The algorithm isn't perfect, but "on balance, it leads to better decisions more often."
Alexander Smith and Sei Lee, both palliative care doctors, work together at the University of California, San Francisco, to develop predictions for patients who come to the hospital with a complicated prognosis or a history of decline. Their algorithm, they say, helps decide if this patient's problems – which might include diabetes, heart disease, a slow-growing cancer, and memory issues – make them eligible for hospice. The algorithm isn't perfect, they both agree, but "on balance, it leads to better decisions more often," Smith says.
Bethany Percha, an assistant professor at Mount Sinai, says that an algorithm may tell doctors that their patient is trending downward, but it doesn't do anything to change that trajectory. "Even if you can predict something, what can you do about it?" Algorithms may be able to offer treatment suggestions – but not what specific actions will alter a patient's future, says Percha, also the chief technology officer of Precise Health Enterprise, a product development group within Mount Sinai. And the algorithms remain challenging to develop. Electronic medical records may be great at her hospital, but if the patient dies at a different one, her system won't know. If she wants to be certain a patient has died, she has to merge social security records of death with her system's medical records – a time-consuming and cumbersome process.

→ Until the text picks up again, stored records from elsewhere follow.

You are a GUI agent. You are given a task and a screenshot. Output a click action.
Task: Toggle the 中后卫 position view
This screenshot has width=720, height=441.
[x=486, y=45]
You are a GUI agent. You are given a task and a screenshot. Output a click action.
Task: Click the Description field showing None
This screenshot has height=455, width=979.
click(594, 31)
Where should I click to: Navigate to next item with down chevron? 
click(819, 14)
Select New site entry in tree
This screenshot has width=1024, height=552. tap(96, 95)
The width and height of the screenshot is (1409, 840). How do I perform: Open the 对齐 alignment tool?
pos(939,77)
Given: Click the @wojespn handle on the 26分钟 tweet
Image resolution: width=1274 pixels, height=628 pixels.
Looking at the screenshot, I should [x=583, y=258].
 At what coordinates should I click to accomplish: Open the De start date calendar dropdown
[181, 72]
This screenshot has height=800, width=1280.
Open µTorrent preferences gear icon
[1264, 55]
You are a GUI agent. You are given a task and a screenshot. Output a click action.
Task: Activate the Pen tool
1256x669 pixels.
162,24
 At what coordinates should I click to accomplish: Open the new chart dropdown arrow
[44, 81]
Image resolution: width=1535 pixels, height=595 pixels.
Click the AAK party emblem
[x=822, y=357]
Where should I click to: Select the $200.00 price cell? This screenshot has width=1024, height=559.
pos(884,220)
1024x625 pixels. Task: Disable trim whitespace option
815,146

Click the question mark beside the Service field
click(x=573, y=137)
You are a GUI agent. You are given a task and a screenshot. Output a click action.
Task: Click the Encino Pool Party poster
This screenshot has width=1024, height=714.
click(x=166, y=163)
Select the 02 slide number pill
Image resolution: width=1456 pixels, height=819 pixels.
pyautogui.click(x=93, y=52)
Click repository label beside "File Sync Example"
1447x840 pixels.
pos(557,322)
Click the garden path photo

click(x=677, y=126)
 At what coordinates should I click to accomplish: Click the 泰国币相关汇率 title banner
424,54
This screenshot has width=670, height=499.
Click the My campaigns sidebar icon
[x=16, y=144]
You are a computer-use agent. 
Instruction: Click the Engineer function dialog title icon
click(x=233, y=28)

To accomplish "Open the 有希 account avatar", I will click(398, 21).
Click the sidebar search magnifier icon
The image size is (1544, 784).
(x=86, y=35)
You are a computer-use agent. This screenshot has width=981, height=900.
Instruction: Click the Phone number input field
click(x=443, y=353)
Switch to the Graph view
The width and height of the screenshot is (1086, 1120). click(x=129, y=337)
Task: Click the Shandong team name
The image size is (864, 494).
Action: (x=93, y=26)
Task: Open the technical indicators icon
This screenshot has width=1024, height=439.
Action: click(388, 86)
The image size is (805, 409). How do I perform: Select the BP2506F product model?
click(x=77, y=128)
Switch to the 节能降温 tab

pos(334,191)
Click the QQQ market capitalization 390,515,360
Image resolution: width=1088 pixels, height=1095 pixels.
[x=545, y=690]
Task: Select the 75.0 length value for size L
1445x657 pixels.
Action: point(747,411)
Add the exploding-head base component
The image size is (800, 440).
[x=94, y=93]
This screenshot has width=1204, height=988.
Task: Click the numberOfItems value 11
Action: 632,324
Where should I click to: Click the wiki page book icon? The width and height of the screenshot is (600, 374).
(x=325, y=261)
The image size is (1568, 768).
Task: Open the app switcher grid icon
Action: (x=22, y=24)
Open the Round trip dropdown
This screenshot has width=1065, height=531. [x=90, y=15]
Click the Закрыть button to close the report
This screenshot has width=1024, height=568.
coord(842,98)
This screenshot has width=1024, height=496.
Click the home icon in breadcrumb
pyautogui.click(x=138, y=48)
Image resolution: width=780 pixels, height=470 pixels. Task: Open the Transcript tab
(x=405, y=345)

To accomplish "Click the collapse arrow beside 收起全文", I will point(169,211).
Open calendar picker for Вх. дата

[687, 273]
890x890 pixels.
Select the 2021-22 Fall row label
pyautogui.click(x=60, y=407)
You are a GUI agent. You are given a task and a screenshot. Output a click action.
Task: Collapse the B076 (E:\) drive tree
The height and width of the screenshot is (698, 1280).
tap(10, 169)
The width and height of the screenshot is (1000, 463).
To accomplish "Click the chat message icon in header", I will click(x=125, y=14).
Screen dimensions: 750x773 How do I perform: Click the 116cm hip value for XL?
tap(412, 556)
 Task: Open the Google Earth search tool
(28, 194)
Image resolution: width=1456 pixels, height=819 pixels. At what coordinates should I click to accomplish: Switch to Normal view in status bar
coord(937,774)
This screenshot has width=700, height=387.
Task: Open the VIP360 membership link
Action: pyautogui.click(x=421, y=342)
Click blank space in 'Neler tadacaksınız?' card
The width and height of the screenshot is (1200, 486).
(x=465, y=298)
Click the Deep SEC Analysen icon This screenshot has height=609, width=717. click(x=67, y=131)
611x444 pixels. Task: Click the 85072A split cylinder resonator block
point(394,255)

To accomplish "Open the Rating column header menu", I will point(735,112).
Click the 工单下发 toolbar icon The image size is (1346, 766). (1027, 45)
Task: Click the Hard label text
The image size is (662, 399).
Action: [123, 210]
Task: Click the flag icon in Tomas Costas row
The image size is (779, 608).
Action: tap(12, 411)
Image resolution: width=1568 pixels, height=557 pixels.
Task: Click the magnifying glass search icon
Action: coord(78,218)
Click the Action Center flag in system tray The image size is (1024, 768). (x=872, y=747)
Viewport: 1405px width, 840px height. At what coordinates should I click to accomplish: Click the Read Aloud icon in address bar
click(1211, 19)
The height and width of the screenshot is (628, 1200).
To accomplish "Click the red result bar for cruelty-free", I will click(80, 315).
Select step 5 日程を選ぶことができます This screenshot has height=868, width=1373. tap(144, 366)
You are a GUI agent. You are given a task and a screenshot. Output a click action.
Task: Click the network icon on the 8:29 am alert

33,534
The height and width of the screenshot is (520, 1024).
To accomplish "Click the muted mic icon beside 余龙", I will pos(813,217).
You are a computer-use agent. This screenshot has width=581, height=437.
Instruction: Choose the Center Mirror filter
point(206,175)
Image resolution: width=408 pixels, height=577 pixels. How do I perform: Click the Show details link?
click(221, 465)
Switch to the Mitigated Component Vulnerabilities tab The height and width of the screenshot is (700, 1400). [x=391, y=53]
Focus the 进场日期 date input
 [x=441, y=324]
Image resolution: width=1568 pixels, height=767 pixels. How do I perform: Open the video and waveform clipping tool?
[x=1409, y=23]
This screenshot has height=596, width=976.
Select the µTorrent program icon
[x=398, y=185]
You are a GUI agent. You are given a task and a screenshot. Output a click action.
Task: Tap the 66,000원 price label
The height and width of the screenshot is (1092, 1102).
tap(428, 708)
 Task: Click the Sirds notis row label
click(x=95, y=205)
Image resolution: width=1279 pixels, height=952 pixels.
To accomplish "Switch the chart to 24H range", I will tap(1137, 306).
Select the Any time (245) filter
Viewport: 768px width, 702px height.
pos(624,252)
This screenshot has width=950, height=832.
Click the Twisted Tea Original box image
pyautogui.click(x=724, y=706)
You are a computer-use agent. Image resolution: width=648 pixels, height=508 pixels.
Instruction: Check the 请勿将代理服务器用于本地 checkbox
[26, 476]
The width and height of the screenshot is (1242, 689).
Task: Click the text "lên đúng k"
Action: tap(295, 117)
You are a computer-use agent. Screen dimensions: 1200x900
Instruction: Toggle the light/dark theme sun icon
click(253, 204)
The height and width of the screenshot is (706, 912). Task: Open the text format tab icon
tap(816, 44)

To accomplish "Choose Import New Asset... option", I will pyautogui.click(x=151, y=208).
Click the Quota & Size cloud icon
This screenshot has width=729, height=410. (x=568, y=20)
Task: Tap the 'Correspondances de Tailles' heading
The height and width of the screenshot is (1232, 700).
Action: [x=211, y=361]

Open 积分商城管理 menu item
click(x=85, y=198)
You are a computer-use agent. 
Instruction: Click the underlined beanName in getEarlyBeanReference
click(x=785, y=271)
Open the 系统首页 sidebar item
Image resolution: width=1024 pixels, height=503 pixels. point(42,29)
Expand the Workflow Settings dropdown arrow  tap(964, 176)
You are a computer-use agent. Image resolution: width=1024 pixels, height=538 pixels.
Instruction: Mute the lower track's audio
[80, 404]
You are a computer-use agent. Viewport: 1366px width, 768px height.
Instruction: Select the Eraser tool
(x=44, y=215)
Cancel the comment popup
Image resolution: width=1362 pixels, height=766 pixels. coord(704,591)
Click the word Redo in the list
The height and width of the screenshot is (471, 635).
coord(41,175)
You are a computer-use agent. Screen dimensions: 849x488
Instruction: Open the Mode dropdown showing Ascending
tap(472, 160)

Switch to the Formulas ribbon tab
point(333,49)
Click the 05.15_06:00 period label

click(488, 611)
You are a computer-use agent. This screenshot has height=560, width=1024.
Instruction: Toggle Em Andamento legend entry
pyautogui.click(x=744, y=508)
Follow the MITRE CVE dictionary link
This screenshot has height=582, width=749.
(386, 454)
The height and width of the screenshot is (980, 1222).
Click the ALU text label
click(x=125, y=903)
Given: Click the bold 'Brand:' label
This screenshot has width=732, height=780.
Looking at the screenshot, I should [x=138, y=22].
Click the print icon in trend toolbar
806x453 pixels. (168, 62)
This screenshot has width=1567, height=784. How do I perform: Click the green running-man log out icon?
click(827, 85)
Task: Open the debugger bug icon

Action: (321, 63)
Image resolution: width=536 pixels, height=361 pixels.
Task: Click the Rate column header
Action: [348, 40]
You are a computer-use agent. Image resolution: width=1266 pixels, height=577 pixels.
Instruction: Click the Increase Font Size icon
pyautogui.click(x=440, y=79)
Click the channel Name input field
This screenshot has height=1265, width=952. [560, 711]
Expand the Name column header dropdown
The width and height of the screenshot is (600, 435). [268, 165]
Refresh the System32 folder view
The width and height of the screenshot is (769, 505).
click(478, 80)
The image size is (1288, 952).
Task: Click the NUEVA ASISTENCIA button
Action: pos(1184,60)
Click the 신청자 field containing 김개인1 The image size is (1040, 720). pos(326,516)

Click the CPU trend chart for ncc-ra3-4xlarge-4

An algorithm that learns from biased data will be biased, Shah says. Patients who are poor or African American historically have had worse health outcomes. If researchers train an algorithm on data that includes those biases, they get baked into the algorithms, which can then lead to a self-fulfilling prophesy. Smith and Lee say they've taken race out of their algorithms to avoid this bias.
Age is even trickier. There's no question that someone's risk of illness and death goes up with age. But an 85-year-old who breaks a hip running a marathon should probably be treated very differently than an 85-year-old who breaks a hip trying to get out of a chair in a dementia care unit. That's why the doctor can never be taken out of the equation, Shah says. Human judgment will always be required in medical care and an algorithm should never be followed blindly, he says.
Experts say that the flaws in artificial intelligence algorithms shouldn't prevent people from using them – carefully.
Researchers are also concerned that their algorithms will be used to ration care, or that insurance companies will use their data to justify a rate increase. If an algorithm predicts a patient is going to end up back in the hospital soon, "who's benefitting from knowing a patient is going to be readmitted? Probably the insurance company," Percha says.
Still, Percha and others say, the flaws in artificial intelligence algorithms shouldn't prevent people from using them – carefully. "These are new and exciting tools that have a lot of potential uses. We need to be conscious about how to use them going forward, but it doesn't mean we shouldn't go down this road," she says. "I think the potential benefits outweigh the risks, especially because we've barely scratched the surface of what big data can do right now."